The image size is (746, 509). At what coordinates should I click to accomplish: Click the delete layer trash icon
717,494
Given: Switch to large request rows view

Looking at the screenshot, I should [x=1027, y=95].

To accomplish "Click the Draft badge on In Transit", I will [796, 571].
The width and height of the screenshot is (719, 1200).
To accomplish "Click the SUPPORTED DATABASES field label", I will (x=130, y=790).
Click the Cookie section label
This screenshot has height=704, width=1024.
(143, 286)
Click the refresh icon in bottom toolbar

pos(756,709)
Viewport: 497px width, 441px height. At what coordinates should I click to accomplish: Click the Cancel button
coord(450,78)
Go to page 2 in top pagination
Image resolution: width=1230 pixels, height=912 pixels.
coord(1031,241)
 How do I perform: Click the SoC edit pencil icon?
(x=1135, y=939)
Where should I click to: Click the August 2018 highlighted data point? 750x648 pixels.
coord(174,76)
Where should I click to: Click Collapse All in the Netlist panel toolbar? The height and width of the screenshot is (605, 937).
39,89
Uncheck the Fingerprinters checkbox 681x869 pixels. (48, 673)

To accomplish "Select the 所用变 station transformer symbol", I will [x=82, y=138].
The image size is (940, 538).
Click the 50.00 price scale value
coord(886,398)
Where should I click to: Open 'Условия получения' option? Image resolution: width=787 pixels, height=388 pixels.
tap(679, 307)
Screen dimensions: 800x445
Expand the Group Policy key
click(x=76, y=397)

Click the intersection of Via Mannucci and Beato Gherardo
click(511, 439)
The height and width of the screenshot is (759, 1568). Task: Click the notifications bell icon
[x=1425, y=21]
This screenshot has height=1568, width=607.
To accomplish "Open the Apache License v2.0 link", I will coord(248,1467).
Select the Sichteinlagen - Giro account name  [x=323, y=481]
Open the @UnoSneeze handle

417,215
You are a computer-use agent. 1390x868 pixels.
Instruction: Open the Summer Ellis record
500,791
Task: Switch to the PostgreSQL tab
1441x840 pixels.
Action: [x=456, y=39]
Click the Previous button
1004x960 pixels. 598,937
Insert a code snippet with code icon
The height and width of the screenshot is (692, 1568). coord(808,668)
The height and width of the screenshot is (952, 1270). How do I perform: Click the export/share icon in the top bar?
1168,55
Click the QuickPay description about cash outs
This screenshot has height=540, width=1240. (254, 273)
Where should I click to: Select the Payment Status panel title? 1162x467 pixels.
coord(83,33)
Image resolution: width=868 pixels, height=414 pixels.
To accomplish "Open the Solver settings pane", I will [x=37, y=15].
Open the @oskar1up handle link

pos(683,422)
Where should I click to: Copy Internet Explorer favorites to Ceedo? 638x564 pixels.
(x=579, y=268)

● Job:
Copy these lines word for word.

● Written response:
The image size is (746, 509). At what coordinates should I click to accomplish: Click the delete layer trash icon
717,494
Given: Switch to large request rows view

Looking at the screenshot, I should [x=1027, y=95].

To accomplish "Click the Draft badge on In Transit", I will [796, 571].
The width and height of the screenshot is (719, 1200).
To accomplish "Click the SUPPORTED DATABASES field label", I will (x=130, y=790).
Click the Cookie section label
This screenshot has height=704, width=1024.
(143, 286)
Click the refresh icon in bottom toolbar

pos(756,709)
Viewport: 497px width, 441px height. At what coordinates should I click to accomplish: Click the Cancel button
coord(450,78)
Go to page 2 in top pagination
Image resolution: width=1230 pixels, height=912 pixels.
coord(1031,241)
 How do I perform: Click the SoC edit pencil icon?
(x=1135, y=939)
Where should I click to: Click the August 2018 highlighted data point? 750x648 pixels.
coord(174,76)
Where should I click to: Click Collapse All in the Netlist panel toolbar? The height and width of the screenshot is (605, 937).
39,89
Uncheck the Fingerprinters checkbox 681x869 pixels. (48, 673)

To accomplish "Select the 所用变 station transformer symbol", I will [x=82, y=138].
The image size is (940, 538).
Click the 50.00 price scale value
coord(886,398)
Where should I click to: Open 'Условия получения' option? Image resolution: width=787 pixels, height=388 pixels.
tap(679, 307)
Screen dimensions: 800x445
Expand the Group Policy key
click(x=76, y=397)

Click the intersection of Via Mannucci and Beato Gherardo
click(511, 439)
The height and width of the screenshot is (759, 1568). Task: Click the notifications bell icon
[x=1425, y=21]
This screenshot has height=1568, width=607.
To accomplish "Open the Apache License v2.0 link", I will coord(248,1467).
Select the Sichteinlagen - Giro account name  [x=323, y=481]
Open the @UnoSneeze handle

417,215
You are a computer-use agent. 1390x868 pixels.
Instruction: Open the Summer Ellis record
500,791
Task: Switch to the PostgreSQL tab
1441x840 pixels.
Action: [x=456, y=39]
Click the Previous button
1004x960 pixels. 598,937
Insert a code snippet with code icon
The height and width of the screenshot is (692, 1568). coord(808,668)
The height and width of the screenshot is (952, 1270). How do I perform: Click the export/share icon in the top bar?
1168,55
Click the QuickPay description about cash outs
This screenshot has height=540, width=1240. (254, 273)
Where should I click to: Select the Payment Status panel title? 1162x467 pixels.
coord(83,33)
Image resolution: width=868 pixels, height=414 pixels.
To accomplish "Open the Solver settings pane", I will [x=37, y=15].
Open the @oskar1up handle link

pos(683,422)
Where should I click to: Copy Internet Explorer favorites to Ceedo? 638x564 pixels.
(x=579, y=268)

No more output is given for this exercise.